Google Groups no longer supports new Usenet posts or subscriptions. Historical content remains viewable.
Dismiss

Server reboot?

1 view
Skip to first unread message

Dave Olson

unread,
Dec 3, 2000, 3:00:00 AM12/3/00
to
This message/question isn't about an abend, but I''m not sure where else
to put it.

My main server rebooted yesterday morning about 5:30 am. It's a Dell
PowerEdge 4200, with 190MB RAM. Never had a problem like this before
with it. For the past week or so, it's been slow to respond to GW and
other apps that run off the network, like our Help Desk program, and
just using Explore to get a list of files in a folder - we get the
"flashlight" while it "collects" the files before displaying them on the
Win95 screen. When this happens, I've looked at the Monitor screen on
the server and found Utilization consistently at between 30 - 60% for
several minutes at a time. I don't look at that very often, but when I
do, it's almost always between 0-10%, with a few spikes into the 20's or
30's for only a few seconds.

Here's what I found in the SYS$LOG.ERR file:

12-02-00 5:07:58 am: SERVER-4.11-2324
Severity = 5 Locus = 19 Class = 2
Cache memory allocator out of available memory.

12-02-00 5:07:58 am: SERVER-4.11-830
Severity = 5 Locus = 1 Class = 1
Short term memory allocator is out of memory.
1 attempts to get more memory failed.

Then, 20 minutes later:

12-02-00 5:27:48 am: SERVER-4.11-830
Severity = 5 Locus = 1 Class = 1
Short term memory allocator is out of memory.
8624 attempts to get more memory failed.

12-02-00 5:27:49 am: SERVER-4.11-2324
Severity = 5 Locus = 19 Class = 2
Cache memory allocator out of available memory.

12-02-00 5:32:37 am: DS-6.9-28
Severity = 1 Locus = 17 Class = 19
Bindery open requested by the SERVER

Nothing should have been running at that time, to request more memory,
except a GW PO and a GW MTA. But there couldn't have been much activity
at that hour. I checked the POA log file, and it's got no activity at
that time except for "lack of memory" errors. The MTA log file is
empty, for some reason, but that seems to indicate the MTA wasn't
routing any messages at all that morning.

There is nothing in the Abend file for that morning - last entry is from
August.

Cache Utilization on Monitor shows (right now) 100% on 3 of the top 4
lines; only Long Term Cache Hits is lower, at 99%. I think I remember
looking at this screen Friday, and Long Term Cache Hits was at 96%.

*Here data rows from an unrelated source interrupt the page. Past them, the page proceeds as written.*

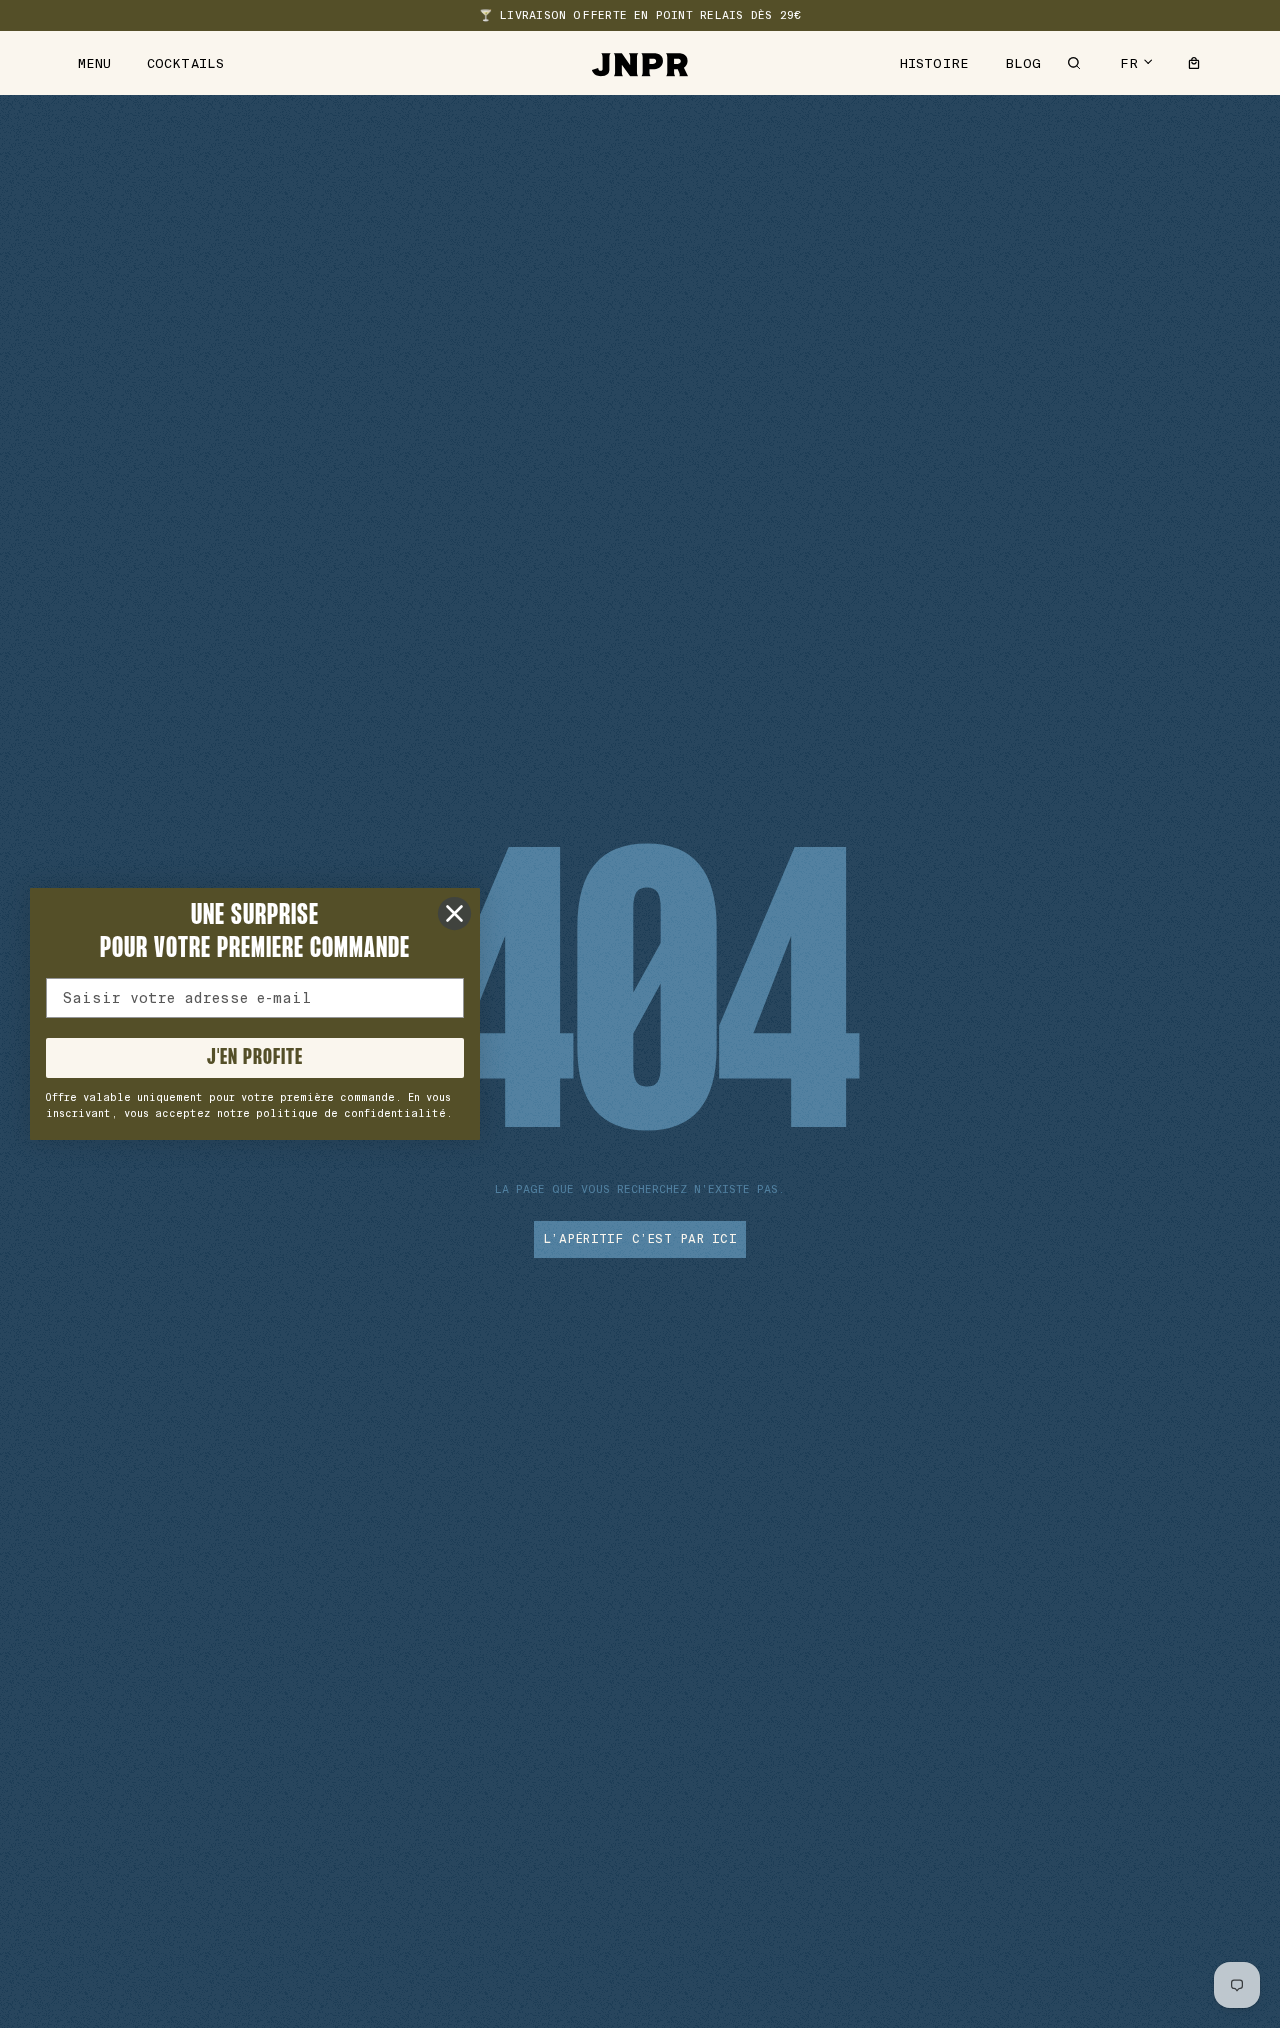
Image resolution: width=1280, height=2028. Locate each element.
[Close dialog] (454, 913)
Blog (1023, 63)
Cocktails (185, 63)
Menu (95, 63)
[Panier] (1194, 63)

LRU sitting time is now at 15 hours, and I think it was there on Friday
also.
Original Cache Buffers is 64,900 or so. Total Cache Buffers is at
48,000, same as Friday, I believe.

Any ideas as to what happened? Or where else I should look for
information and an explanation?

Can a lack of memory like this cause a server re-boot???

Thanks, Dave Olson

Andrew C Taubman

unread,
Dec 4, 2000, 5:55:11 PM12/4/00
to
Looks like a memory or utilization problem. Please download confg9.exe from
the File Finder on support.novell.com . Extract it into the SYSTEM directory
and from the console run Load Config /s. Post the resulting config.txt file
here, deleting your serial number and any public IP addresses first. Thanks.
--
Andrew C Taubman
Novell Support Connection Volunteer SysOp
http://support.novell.com/forums
(Sorry, support is not provided via e-mail)
Opinions expressed in the above text are not
necessarily those of Novell Inc.


Dave Olson

unread,
Dec 5, 2000, 3:00:00 AM12/5/00
to
Here's the config.txt file.
DO_InfoConfig.txt

Andrew C Taubman

unread,
Dec 5, 2000, 5:23:26 PM12/5/00
to
Ahh, you have the famous 1997 aic7870 driver that causes all sorts of
problems. Update to the latest one from Adaptec, there is at least a 1999
one. When it's updated edit the startup.ncf line that loads it to read

LOAD AIC7870.DSK SLOT=10002 TAG_DISABLE=FFFF READ_AFTER_WRITE=0

The disk is on IRQ 15, so make sure your secondary IDE controller (if any)
is disabled in bios. Move the lan card from IRQ 9 (as this is often used by
video cards) to something unused like 5.

Dave Olson

unread,
Dec 6, 2000, 3:00:00 AM12/6/00
to
OK. I have a '99 version of both the AIC7870.DSK driver, plus a '99 version of
the AHA2940.HAM driver. I talked to Dell about these, and they confirmed my
thought that Novell is pushing the HAM drivers now. So do you agree I should
go to the AHA2940 and forget the DSK driver? If so, Dell says I should replace
the PEDGE4xx driver - that runs the hardware RAID card - with a HAM equivalent
also.

Comments?

Thanks, do

Andrew C Taubman

unread,
Dec 6, 2000, 10:48:42 PM12/6/00
to
I have no strong opinion either way. Certainly the HAM/CDM model is the only
supported one these days, and NW5 uses nothing else. However if dsk works
for you that's fine.

Dave Olson

unread,
Dec 10, 2000, 12:26:35 PM12/10/00
to
Yesterday morning I found the same server in a "searching for cache memory"
state again. Total Cache Buffers was down to about 350. LRU Waiting time was
about 10-15 seconds. I have other stats, but I left them at work. Can give you
more on Monday.

When I tried to down it, it abended and hung. Got it back up with a power
cycle, then downed it the right way and copied the '99 AHA2940 files, plus an
updated PEDGE.HAM file from Dell, and loaded them instead of the DSK drivers. I
hadn't had a chance to load them during the week.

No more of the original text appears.